More ominously, the T87 was also dubbed “the Czech secret weapon” after many of these high-speed demons died at the hands of the wickedly-abrupt “terminal” oversteer of the tail-heavy V8. Hitler reputedly had a change of heart and banned his top Luftwaffen officers from T87 seat time to forestall the recurring carnage.

After the war, the communist-era planned economy presented serious challenges to Tatra. The T87 was made for a few years, but the post-war economy was too austere for V8s. So a smaller T97 design was resurrected and updated. The resulting four-cylinder T600 Tatraplan (above) was exported to the west in modest numbers (including the object of my childhood obsession) during the early fifties. Two small windows were a rare concession to rear visibility. But then the 77 and 87 had no real use for rear windows, seeing that there were very few cars that could outrun it on the autobahn.
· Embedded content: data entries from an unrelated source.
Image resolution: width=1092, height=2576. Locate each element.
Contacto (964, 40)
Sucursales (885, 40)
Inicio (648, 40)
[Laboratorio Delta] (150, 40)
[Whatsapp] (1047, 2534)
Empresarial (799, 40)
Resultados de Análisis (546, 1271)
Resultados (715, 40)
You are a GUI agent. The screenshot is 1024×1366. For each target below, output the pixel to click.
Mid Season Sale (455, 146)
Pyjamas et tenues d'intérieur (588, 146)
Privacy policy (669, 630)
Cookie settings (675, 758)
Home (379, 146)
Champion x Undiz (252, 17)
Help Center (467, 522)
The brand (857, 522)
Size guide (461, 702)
But Tatra was not equipped for efficient mass production. After a few years, the communist party apparatchiks instructed Tatra to change gears again; forget about mass market cars, which had now been given to Skoda, and design a luxury vehicle suitable for their use. The dorsal fin now gave way to (two) rear windows, and the rest of the car was substantially restyled and updated for the fifties, if in a decidedly eccentric Czech idiom. The resulting and now highly collectable T603 was built from 1955 through 1975. (603 CC here)

Tatra T603’s have found their way into the movies, including a star turn as a sinister sedan in “Lemony Snicket’s A Series of Unfortunate Events.” The very capable and multi-talented T603 was also the star of a highly camp communist-era promotional infomercial. The T603 shows off its hooning prowess, eluding the police with lots of tail-out oversteers and a daring sideways roll down a steep meadow (Youtube: Tatra T603 Happy Journeys Part 1 & Part 2“). A superbly spent half hour.

The evergreen T603 continues to inspire new generations. It recently had a new role, as the host for new interior concepts by industry supplier Faurecia. Sadly, its drive train was sacrificed to show off some new trunk technology.

By the mid seventies, the aero-look was passé. The 1974 T613 successor sported sharp-edged styling by Vignale of Italy. But Ledwinka’s basic formula stayed fully intact, right through 1996. It was the upscale, high performance corollary to the similarly boxy rear-engine VW 411; a 411 Panamera if you please. After the fall of Communism, once again mostly futile efforts were made to sell the T613 in the west as a BMW competitor.

More recent efforts to revive the boxy T613, like this T700, have failed. But with the new-found emphasis on efficiency and aerodynamics, perhaps it’s time to dust off those old body dies of the T77. With a clean turbo-diesel under that dorsal fin, it could be just the ticket back to the future.